##### Textauszug

Datteln. Aufmerksamkeitsdefizit-(Hyperaktivitäs-)-Syndrom: Bei etwa fünf Prozent der Schulkinder wird ADHS diagnostiziert. Zu häufig werden nur Medikamente zur Behandlung verschrieben. Ein Elterntraining in Datteln zeigt Erfolge.

Vor über 150 Jahren, da hätte ihr Sohn das Vorbild für den Zappel-Philipp im „Struwwelpeter” sein können. Hummeln im Hintern, mit dem Stuhl kippeln, bis mit Getöse das Geschirr samt Tischdecke auf dem Boden landet. Die Zeichnung von Autor Heinrich Hoffmann veranschaulicht die Wirkung, die unbändiger Bewegungsdrang haben kann. Kinder, die gar nicht still sitzen können, die ihren Drang aufzuspringen, kaum unterdrücken können: Bei denen wird heute zumeist das Aufmerksamkeitsdefizit-(Hyperaktivitäts-)-Syndrom (ADHS) diagnostiziert.

"Immer schon sehr lebhaft"

Wie beim Sohn der 41-jährigen, alleinerziehenden Mutter aus Datteln. „Er war immer schon sehr lebhaft, immer einen Schritt voraus”, beschreibt sie den heute zehnjährigen Thomas (Name von der Redaktion geändert). Normales Bewegungsprofil: rennen, laufen, klettern, springen, „eine lange Leine wäre gut gewesen”, meint die Mutter im Rückblick auf ihr damaliges Kleinkind. Malen, basteln, mit Legosteinen etwas bauen – nicht dran zu denken.

##########
##### Extrahierte Datensätze

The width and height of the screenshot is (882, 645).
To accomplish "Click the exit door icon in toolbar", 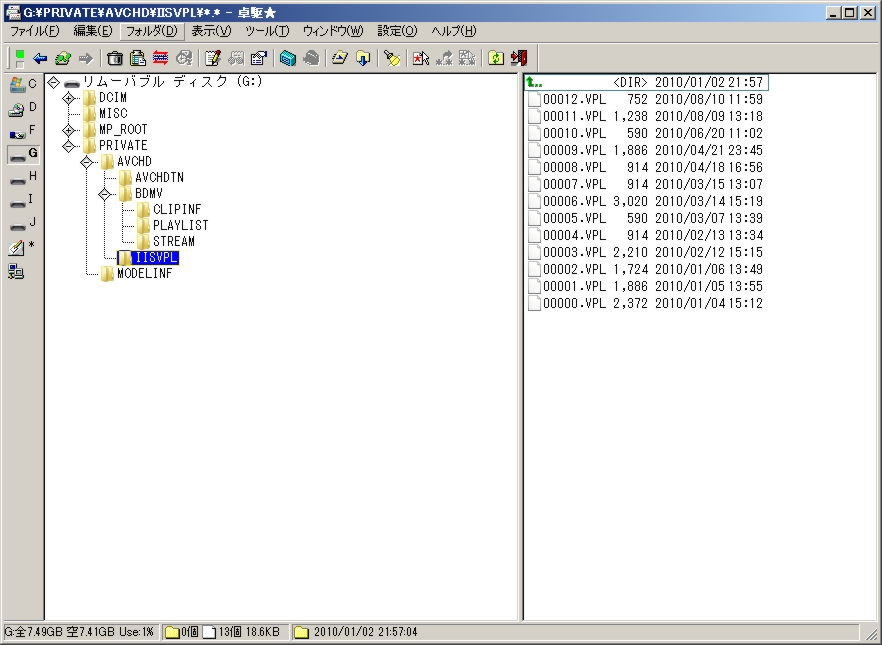I will pos(518,59).
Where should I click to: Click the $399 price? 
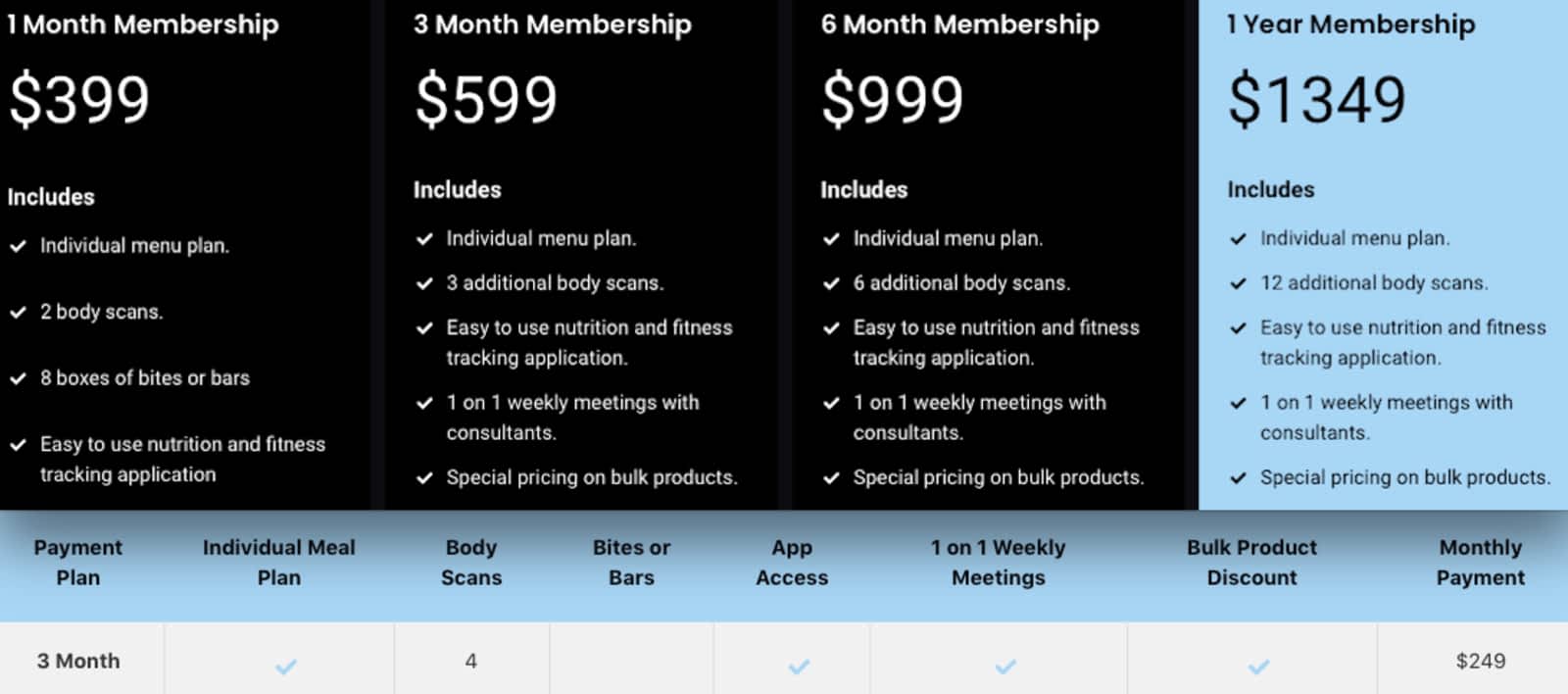(x=79, y=100)
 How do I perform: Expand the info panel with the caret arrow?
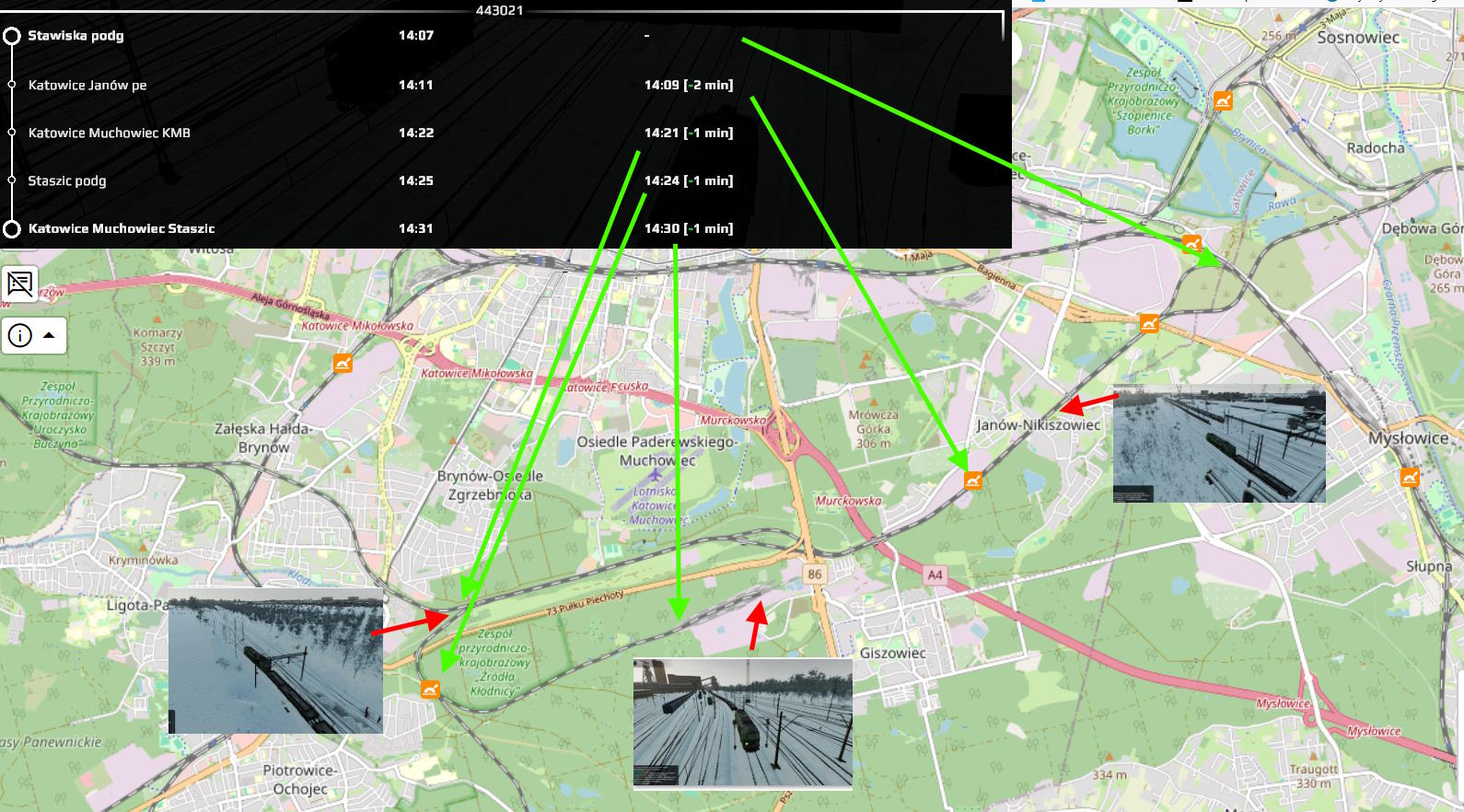click(x=49, y=335)
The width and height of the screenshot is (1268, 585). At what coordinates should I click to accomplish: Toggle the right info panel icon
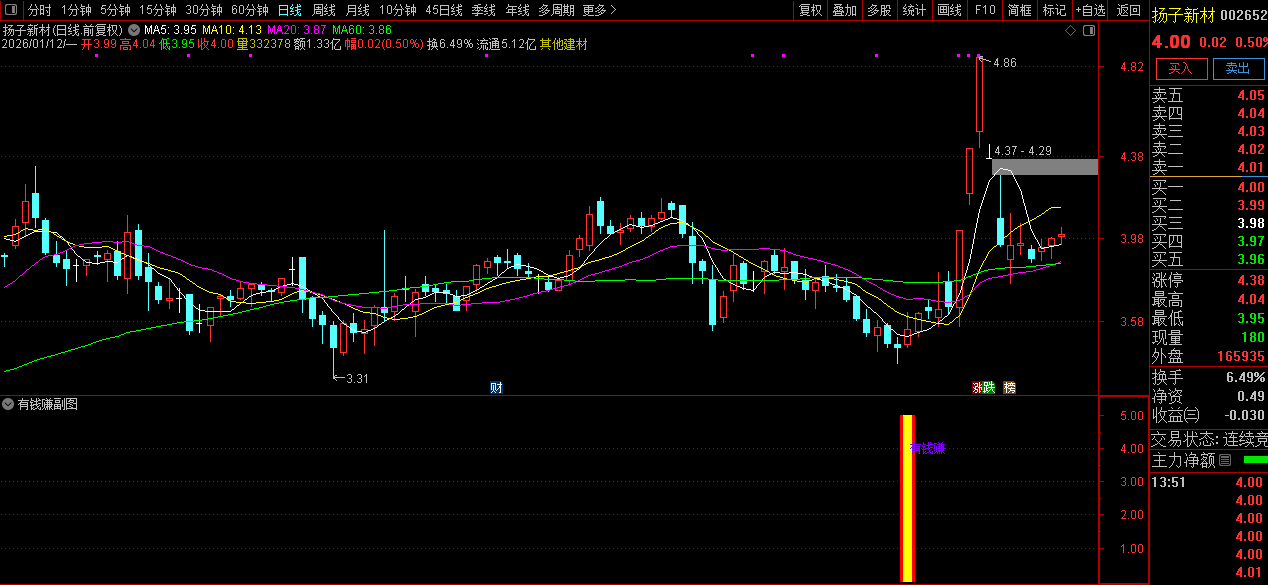pos(1089,31)
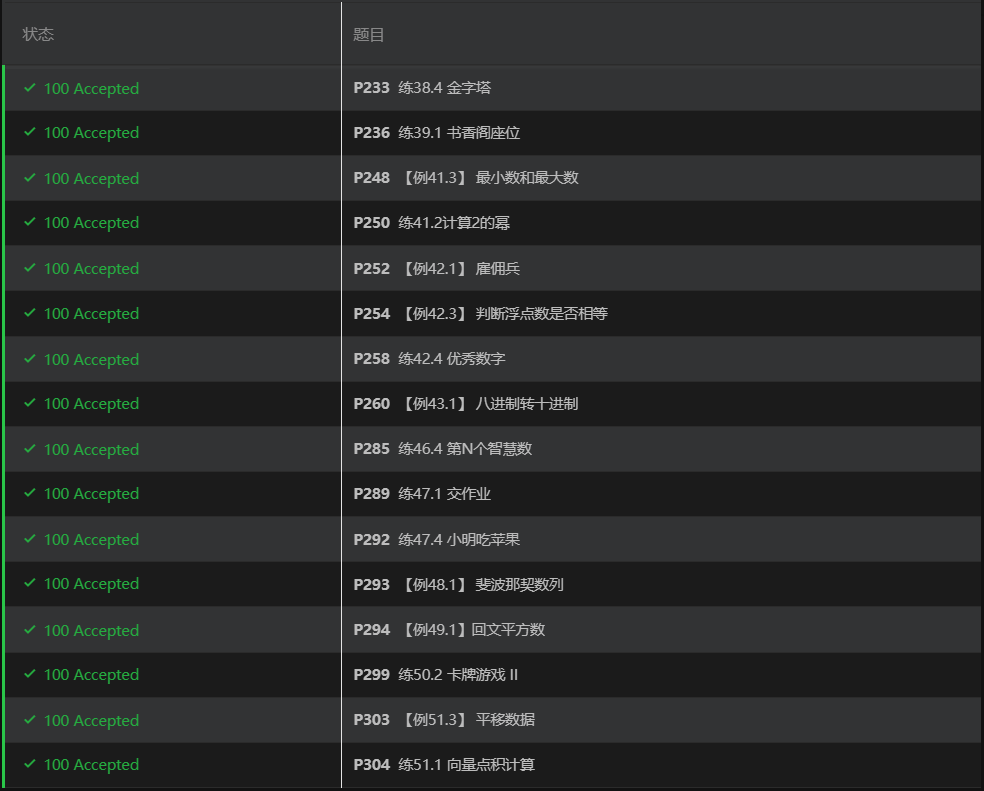
Task: Click the checkmark icon in P248 row
Action: (29, 178)
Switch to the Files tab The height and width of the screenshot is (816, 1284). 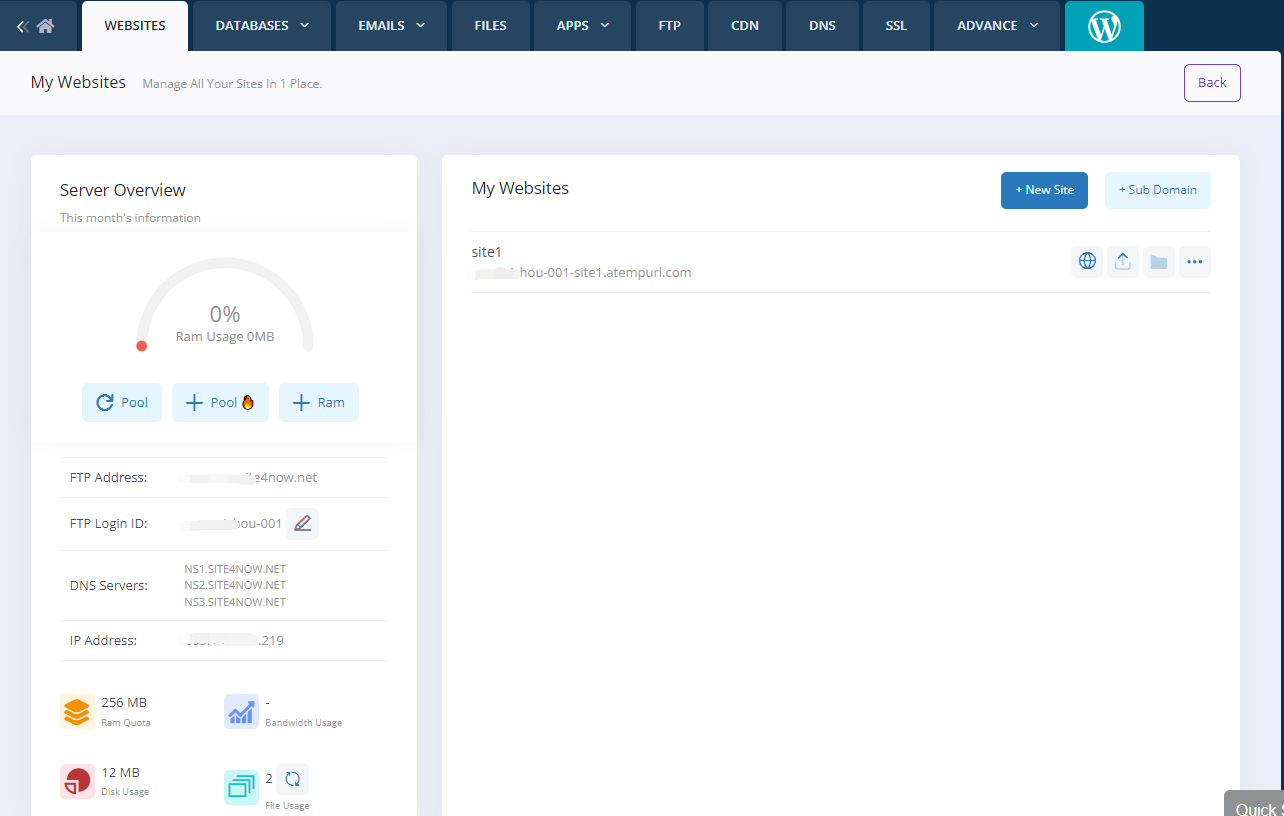pyautogui.click(x=490, y=26)
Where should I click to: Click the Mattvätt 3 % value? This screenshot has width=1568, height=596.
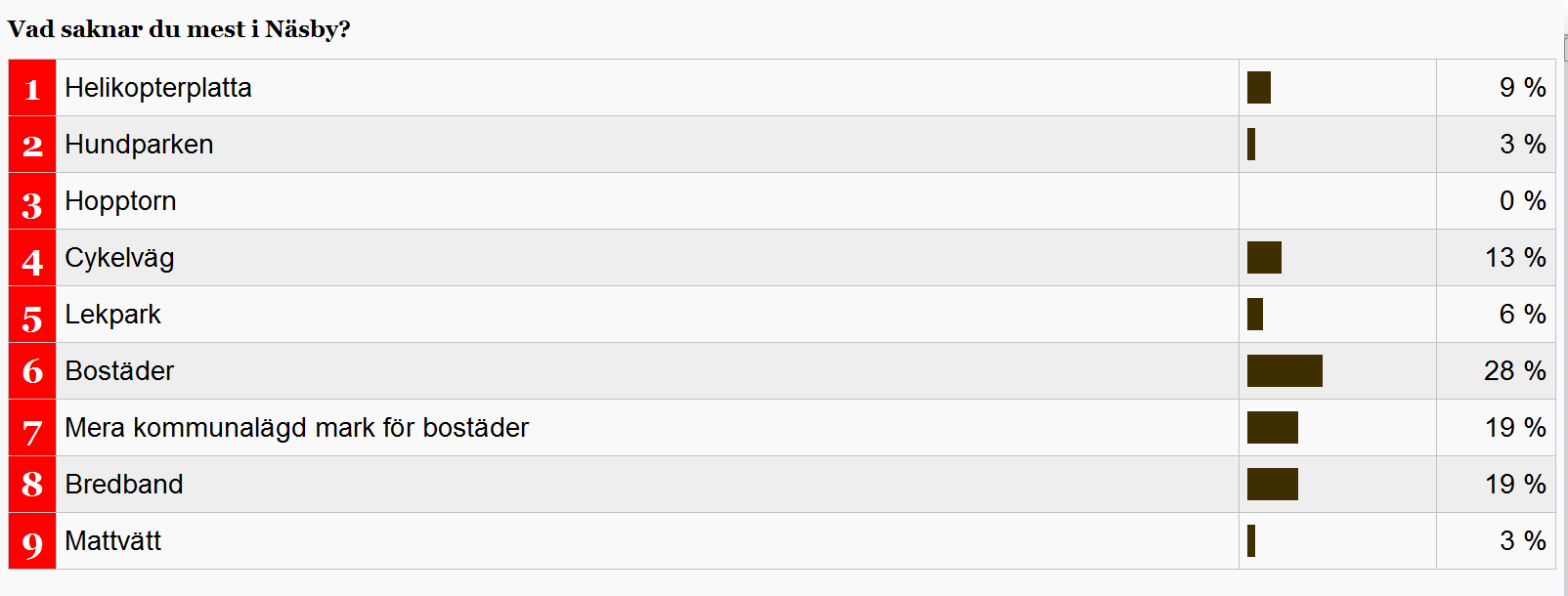click(1522, 541)
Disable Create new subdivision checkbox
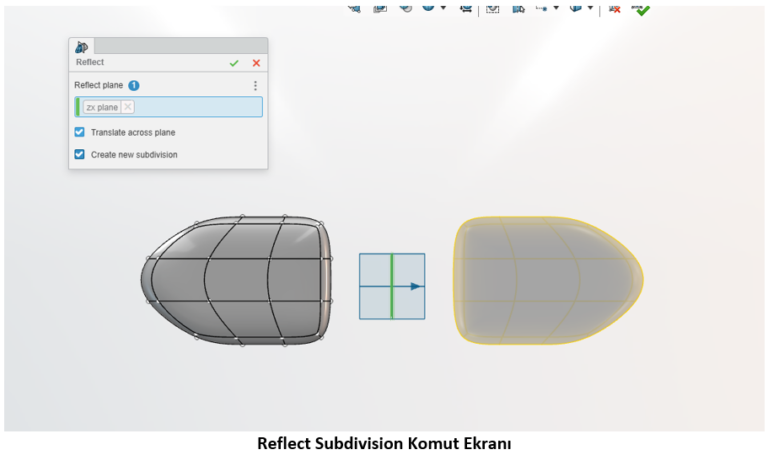 pyautogui.click(x=80, y=155)
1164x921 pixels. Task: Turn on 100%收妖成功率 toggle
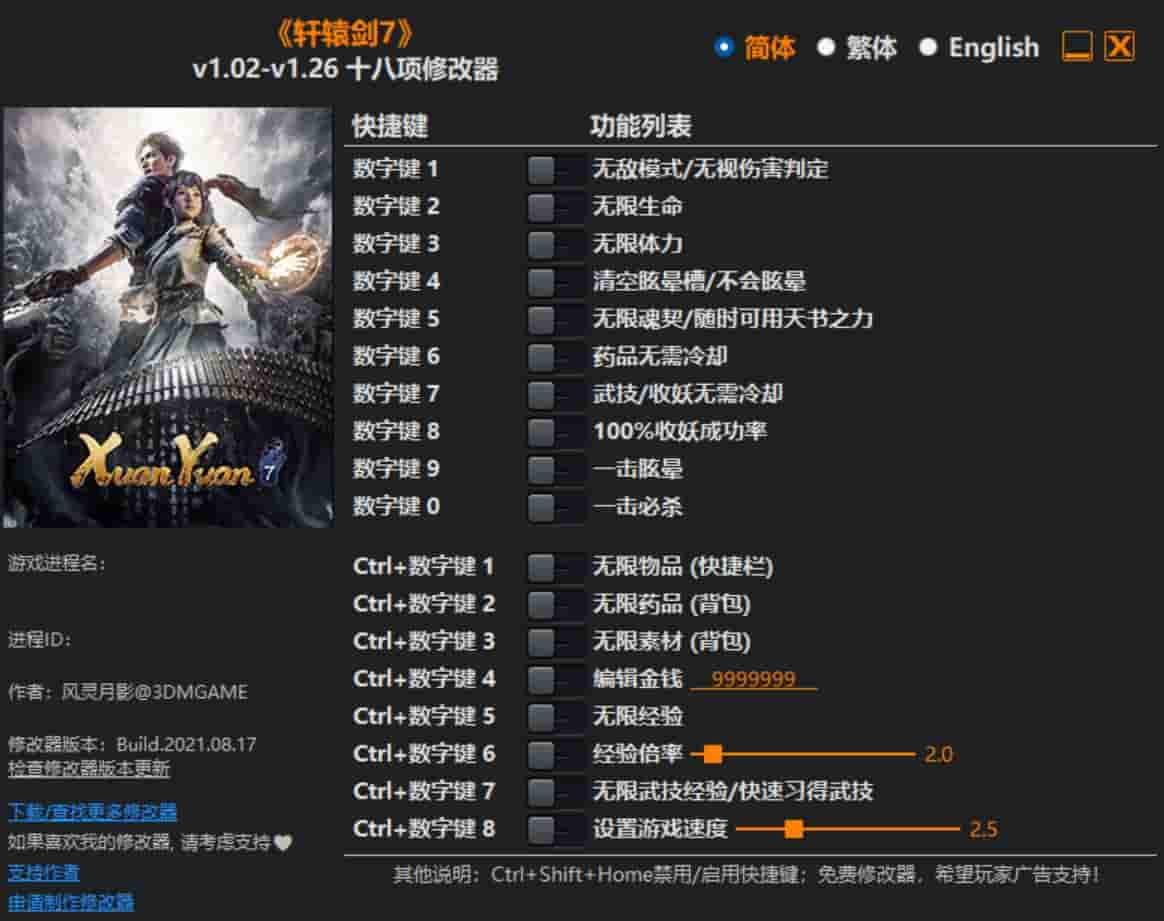tap(555, 432)
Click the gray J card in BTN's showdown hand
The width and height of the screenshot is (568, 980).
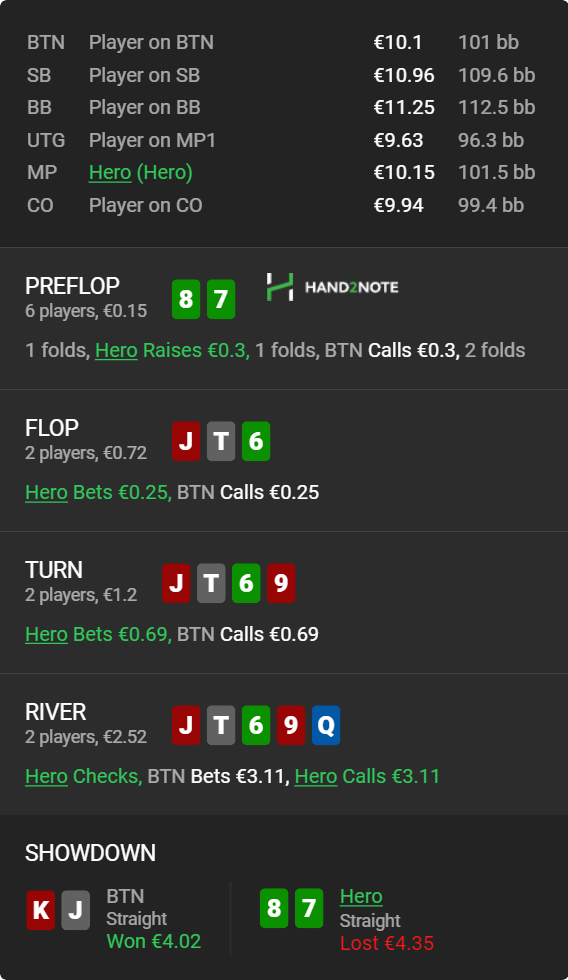click(x=76, y=909)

##########

Ziel der Aufgabe:
Schreib den Abschnitt des Textes über ADHS neu, der mit den Worten „Datteln. Aufmerksamkeitsdefizit-(Hyperaktivitäs-)-Syndrom: Bei“ anfängt und mit „Datteln zeigt Erfolge.“ schließt, und ersetze dabei „Schulkinder“ durch „Kinder“.

Erwartete Antwort:
Datteln. Aufmerksamkeitsdefizit-(Hyperaktivitäs-)-Syndrom: Bei etwa fünf Prozent der Kinder wird ADHS diagnostiziert. Zu häufig werden nur Medikamente zur Behandlung verschrieben. Ein Elterntraining in Datteln zeigt Erfolge.